Materialüberweisung einstimmig beschlossen

Die in der Sitzung des Petitionsausschusses am 11. September einstimmig verabschiedete Beschlussempfehlung an den Bundestag sieht nun vor, die Petition dem Bundesministerium für Familie, Senioren, Frauen und Jugend (BMFSFJ) „als Material“ zu überweisen. Den Verfahrensgrundsätzen des Petitionsausschusses zufolge bedeutet dies, dass die Bundesregierung die Petition „in die Vorbereitung von Gesetzentwürfen, Verordnungen oder anderen Initiativen oder Untersuchungen einbeziehen soll“. 

In der Begründung zu seiner Beschlussempfehlung macht der Ausschuss deutlich, dass er die der Eingabe zugrunde liegende Einschätzung teilt, dass das sogenannte Cybermobbing eine ernstzunehmende und zudem wachsende Problematik darstellt.
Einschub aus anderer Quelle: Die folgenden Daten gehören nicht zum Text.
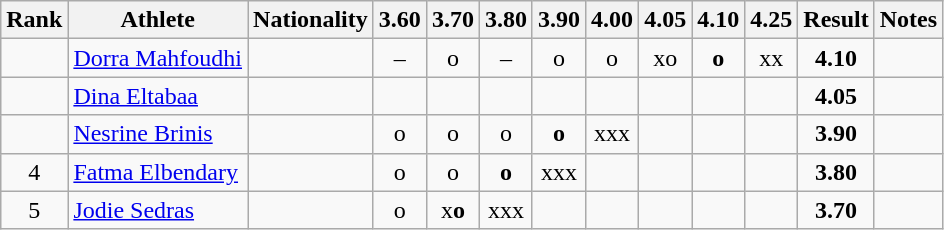
Nationality [311, 20]
3.60 [400, 20]
xx [772, 58]
Fatma Elbendary [158, 172]
Dorra Mahfoudhi [158, 58]
Result [836, 20]
Athlete [158, 20]
4.00 [612, 20]
4.25 [772, 20]
Rank [34, 20]
Notes [908, 20]
Jodie Sedras [158, 210]
4 [34, 172]
Nesrine Brinis [158, 134]
Dina Eltabaa [158, 96]
5 [34, 210]
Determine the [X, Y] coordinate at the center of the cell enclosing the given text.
Die Abgeordneten halten daher eine verstärkte Sensibilisierung und ausreichende Prävention für erforderlich. 

Beleidigende Kommentare im Netz

Laut JIM-Studie (Jugend, Information, Medien) des Medienpädagogischen Forschungsverbunds Südwest aus dem Jahr 2021 seien 47 Prozent der Jugendlichen im Netz mit beleidigenden Kommentaren konfrontiert worden. 

Unabhängig davon, ob dies nun unabsichtlich oder vorsätzlich erfolgte, könnten 29 Prozent der Jugendlichen berichten, „dass schon einmal jemand beleidigende oder falsche Sachen über sie selbst im Netz oder via Handy verbreitet hat“. Laut JIM-Studie 2020 gaben 16 Prozent an, dass schon einmal beleidigende Bilder oder Videos von ihnen ohne Einwilligung gepostet wurden. 
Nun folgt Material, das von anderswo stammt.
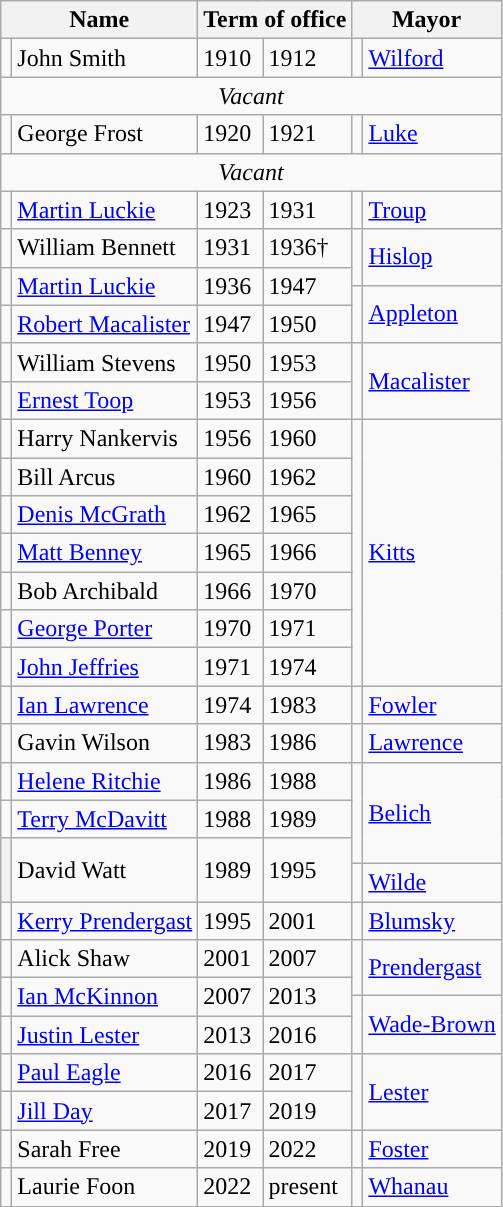
Name [100, 20]
1920 [230, 134]
Ian McKinnon [105, 997]
Kitts [432, 552]
John Jeffries [105, 667]
William Bennett [105, 248]
1912 [308, 58]
Wade-Brown [432, 1024]
Mayor [426, 20]
Luke [432, 134]
Justin Lester [105, 1035]
Blumsky [432, 921]
David Watt [105, 870]
1936† [308, 248]
Alick Shaw [105, 959]
Robert Macalister [105, 324]
Gavin Wilson [105, 743]
George Porter [105, 629]
William Stevens [105, 362]
1921 [308, 134]
Troup [432, 210]
Wilford [432, 58]
Helene Ritchie [105, 781]
1923 [230, 210]
Terry McDavitt [105, 819]
Denis McGrath [105, 515]
Ian Lawrence [105, 705]
Appleton [432, 314]
Paul Eagle [105, 1073]
Belich [432, 812]
Foster [432, 1149]
Term of office [275, 20]
Lawrence [432, 743]
Lester [432, 1092]
Sarah Free [105, 1149]
Ernest Toop [105, 400]
Jill Day [105, 1111]
Prendergast [432, 968]
Hislop [432, 257]
Bob Archibald [105, 591]
Wilde [432, 882]
Kerry Prendergast [105, 921]
John Smith [105, 58]
Fowler [432, 705]
Harry Nankervis [105, 438]
present [308, 1187]
George Frost [105, 134]
Whanau [432, 1187]
Matt Benney [105, 553]
Bill Arcus [105, 477]
Macalister [432, 381]
1910 [230, 58]
1936 [230, 286]
Laurie Foon [105, 1187]
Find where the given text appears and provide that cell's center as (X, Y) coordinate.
Vernetzung bestehender Projekte bietet erhebliches Potenzial

Der Petitionsausschuss macht darauf aufmerksam, dass das Thema Cybermobbing bereits auf unterschiedliche Weise und in unterschiedlichen Kontexten im Rahmen von Kampagnen im öffentlichen Fokus stehe, die auch durch das BMFSFJ unterstützt würden. Allerdings gebe es derzeit keine zentrale Website beziehungsweise Datenbank, wie sie mit der Petition gefordert wird, die alle Projekte und Fördermöglichkeiten zum Thema Cybermobbing bündelt und nach Themen und Zielgruppen filtert. 

Der Ausschuss sieht in der Vernetzung der bestehenden Projekte ein erhebliches Potenzial. Unabhängig davon halten es die Abgeordneten für unerlässlich, „die Vielzahl an bereits existierenden, guten Angeboten zu weiter stärken und noch bekannter zu machen“.